Thursday, November 13, 2014

The Long Run and Other True Stories by Mishka Shubaly.

There's a game I like to play sometimes, in which I imagine myself writing a letter to my younger self. I.e. after three years at Oxford, I imagined trying to explain to my eight year old self that this exotic city I was seeing for the first time on a trip with my parents would one day look very mundane. Or every time I finish another book I imagine holding it up to four year old me and saying, "See. You did it. Don't ask how long it took; you'd probably cry."

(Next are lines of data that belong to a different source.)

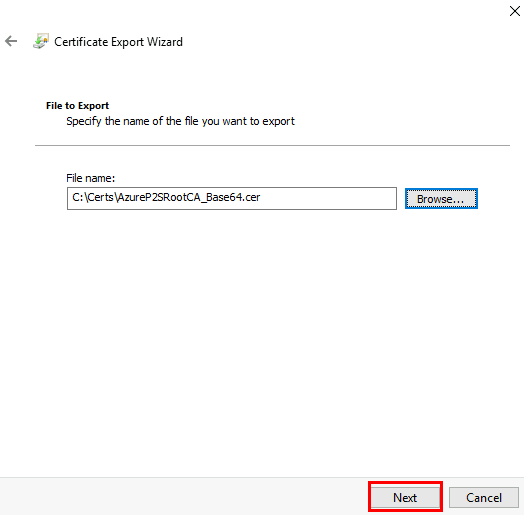Click the empty part of the File name field
The height and width of the screenshot is (515, 524).
328,199
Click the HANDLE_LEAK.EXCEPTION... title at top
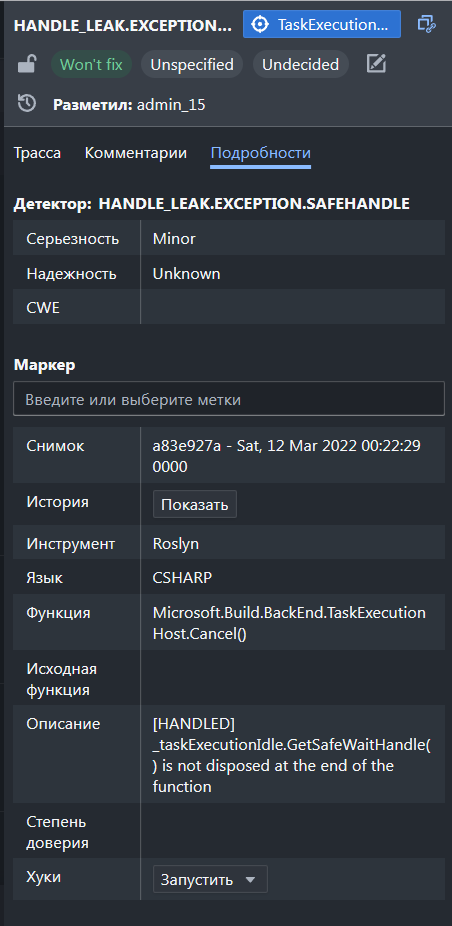Screen dimensions: 452x926 coord(123,25)
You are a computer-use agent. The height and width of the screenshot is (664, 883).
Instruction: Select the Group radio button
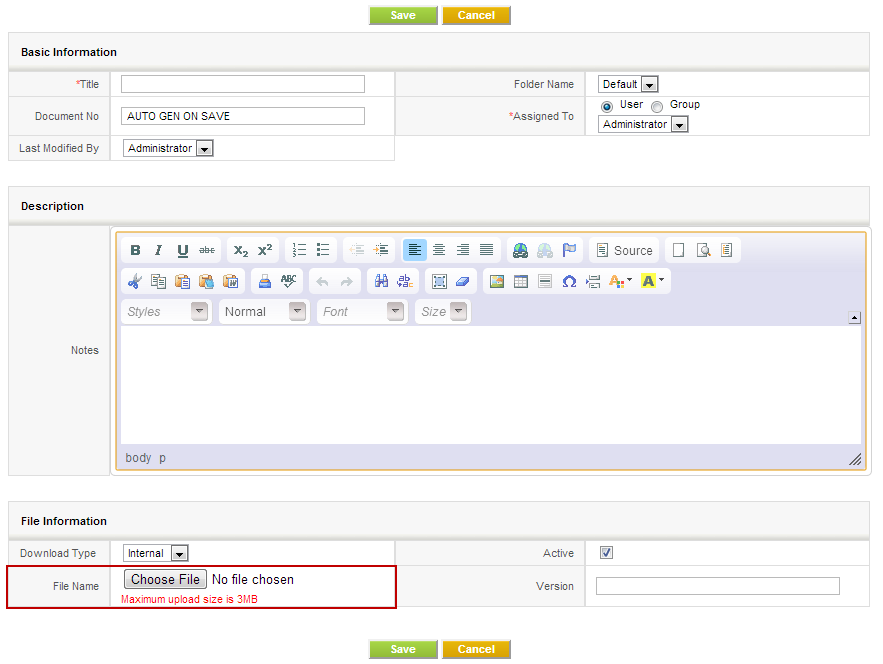[x=657, y=106]
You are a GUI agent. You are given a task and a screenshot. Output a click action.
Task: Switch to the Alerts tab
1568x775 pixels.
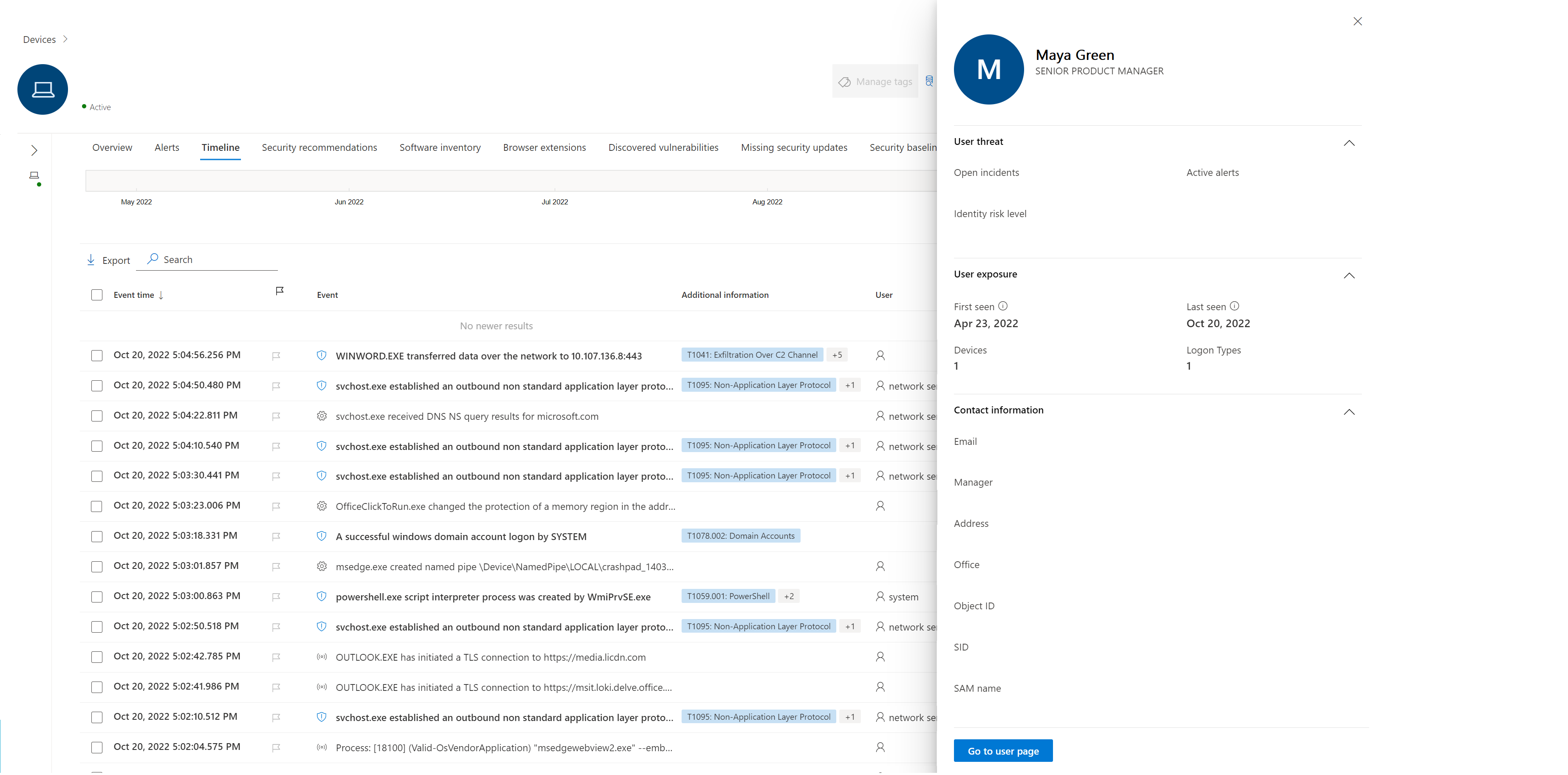pyautogui.click(x=167, y=147)
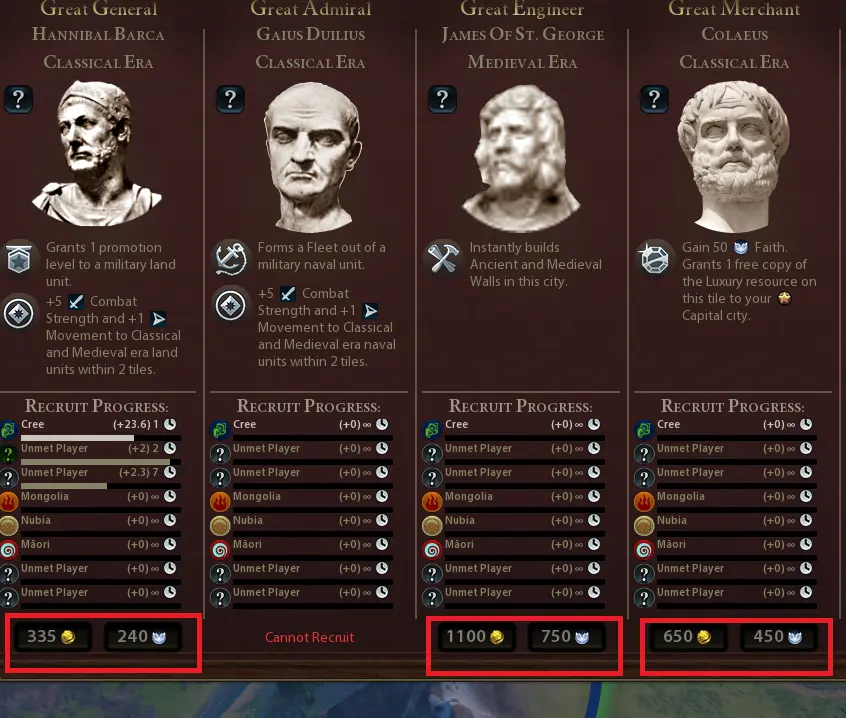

By far one of the strangest letters, though, would be to my twelve year old self. That was the year I was in seventh grade, and I had first period history and whatever period math with this kid from Canada, Mishka Shubaly. We didn't ever really talk to each other. Our fathers were both glider pilots, and I think we exchanged about four words on that topic. By eighth grade, his family had moved away.

This was before the internet and email were available to the public, before Netscape turned the world wide web into the image laden, interactive experience it is today. I think the next time I ran across Mishka was when I joined Facebook, more than a decade after seventh grade. At that time he was nursing a self destructive substance abuse habit, so although he accepted my friend request and I visited his website and MySpace page, he wasn't really there. I remember thinking that this was too bad. Even though I barely knew him and wouldn't recognize him if I saw him, he had seemed nice enough.

Our friendship, though, was the kind made for Facebook. We weren't best buddies used to talking every day. We were acquaintances. In middle school we saw each other in the hall, sometimes, and knew each other's names. Every now and then one of us might have overheard the other making ridiculous comments, and on even rarer occasions we might have flashed each other a sarcastic thumbs up. These are the interactions perfectly preserved in the form of the Facebook feed, comments format, and "Like" feature.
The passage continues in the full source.